ポリシーはコンプライアンスを確保し、リスクへのエクスポージャーを削減します。ポリシーには、ポリシー、手順、標準、計画、チェックリスト、フレームワーク、テンプレートなど、さまざまなタイプがあります。ポリシーの公開は、ポリシーの承認プロセスの中で行います。

ポリシーを作成すると、ポリシーは [ドラフト] ステータスになり、ポリシーに関するすべての必要な情報が定義され、レコードにキャプチャされます。キャプチャする必要な情報は、ポリシーのプロセスフローを促進する属性です。

ポリシーレコードのライフサイクルの過程には、さまざまな状況があります。このライフサイクルは、レコードの現在地を把握し、その進捗状況を表示するように設計されています。各ステータスには一連の具体的な関連アクティビティがあり、それを完了すると次のステータスに移行します。必要に応じて、ポリシーが前のステータスに移行することもあります。この前のステータスは、現在のステータスに従って構成および識別されます。

ドラフト

コンプライアンスアドミニストレーター、コンプライアンスマネージャー、またはコンプライアンスユーザーが、ポリシーを作成して、その関連情報を定義およびキャプチャできます。この [ドラフト] ステータスでは、[レビュー] ステータスでポリシーを編集できるレビュー担当者と、ポリシーを承認できる承認者が識別されます。既存のコントロール目標をポリシーに追加することも、新しいコントロール目標を作成することもできます。各ポリシーには有効期限があり、その期間内でポリシーが更新、レビュー、再公開、または廃止されます。このステータスでは、ポリシーに対して実行できるアクションは、更新、レビュー準備完了、および削除です。

レビュー

ポリシーレビュー担当者だけが、このステータスのポリシーを更新して、すべての規制要件を満たしていることを確認できます。
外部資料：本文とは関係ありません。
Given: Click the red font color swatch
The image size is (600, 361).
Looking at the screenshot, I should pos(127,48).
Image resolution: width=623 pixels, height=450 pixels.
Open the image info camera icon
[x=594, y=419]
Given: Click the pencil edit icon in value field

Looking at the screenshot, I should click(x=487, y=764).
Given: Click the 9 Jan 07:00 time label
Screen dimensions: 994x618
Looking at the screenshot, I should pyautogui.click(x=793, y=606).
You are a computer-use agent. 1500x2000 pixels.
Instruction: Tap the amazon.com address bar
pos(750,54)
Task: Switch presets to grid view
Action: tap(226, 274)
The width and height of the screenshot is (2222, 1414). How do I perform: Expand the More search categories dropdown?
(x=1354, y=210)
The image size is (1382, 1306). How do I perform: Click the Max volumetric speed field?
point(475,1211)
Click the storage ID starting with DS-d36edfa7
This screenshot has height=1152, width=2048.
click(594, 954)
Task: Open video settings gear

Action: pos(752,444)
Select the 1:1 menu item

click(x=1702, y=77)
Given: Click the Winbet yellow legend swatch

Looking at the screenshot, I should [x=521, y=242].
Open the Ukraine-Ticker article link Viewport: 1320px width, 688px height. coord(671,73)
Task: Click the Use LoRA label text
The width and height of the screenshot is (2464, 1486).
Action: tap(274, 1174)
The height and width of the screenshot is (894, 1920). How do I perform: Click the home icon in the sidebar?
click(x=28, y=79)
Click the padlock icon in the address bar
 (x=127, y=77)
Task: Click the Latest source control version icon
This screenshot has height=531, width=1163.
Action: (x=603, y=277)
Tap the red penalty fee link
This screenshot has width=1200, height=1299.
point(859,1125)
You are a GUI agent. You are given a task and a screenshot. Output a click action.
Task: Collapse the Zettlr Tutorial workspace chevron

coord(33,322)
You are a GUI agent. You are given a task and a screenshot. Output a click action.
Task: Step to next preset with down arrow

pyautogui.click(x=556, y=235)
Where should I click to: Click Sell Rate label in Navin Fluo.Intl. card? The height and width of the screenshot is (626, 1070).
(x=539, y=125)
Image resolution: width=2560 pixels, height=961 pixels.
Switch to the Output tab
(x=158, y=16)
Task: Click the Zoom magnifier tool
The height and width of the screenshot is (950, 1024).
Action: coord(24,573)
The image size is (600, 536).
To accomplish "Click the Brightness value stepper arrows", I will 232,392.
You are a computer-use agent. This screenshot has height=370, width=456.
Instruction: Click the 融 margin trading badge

コントロール目標、それに関連するエンティティ、コントロール、および引用をレビューし、情報を追加したり、不要なマッピングを削除したり、新しいコントロール目標を作成したりします。レビュー担当者は、ポリシーが要件を満たしていない場合、またはさらに詳しい情報が必要な場合に、ポリシーを [ドラフト] ステータスに戻すことができます。さらにレビュー担当者は、ポリシーの承認を要求したり、不要になった場合に削除したりすることもできます。

承認待ち

ポリシー承認者がポリシーにアサインされている場合、ポリシーは [承認待ち] ステータスに移行します。そうでない場合は、[公開済み] ステータスに移行します。このステータスでは、承認者がポリシーを削除することもできます。[承認待ち] ステータスでは、ポリシー承認タスクが作成されて承認者にアサインされます。タスクは [要求済み] 状況ですが、承認者はそれを次のいずれかの状況に変更できます。

• 要求済み
• 承認済み
• 却下
• キャンセル
• 不要

公開

ポリシーが [公開] ステータスに移行すると、ナレッジベース記事が自動的に生成されます。ポリシーは、ポリシーにマッピングされたコントロールを通じて、すべてのユーザーに対してそのポリシーのガイドラインと要件に従うことを義務付けます。このステータスでは、ポリシーを [レビュー]、[廃止]、または [削除] に戻すこともできます。

廃止

ポリシーは、不要になった場合、またはビジネス上の目的を果たさなくなった場合に廃止できます。作成されたナレッジベース記事は削除されますが、ポリシーは監査目的で廃止ステータスのままになります。ポリシーが再度必要になった場合は、[ドラフト] ステータスに戻し、ポリシーのライフサイクルを再開することができます。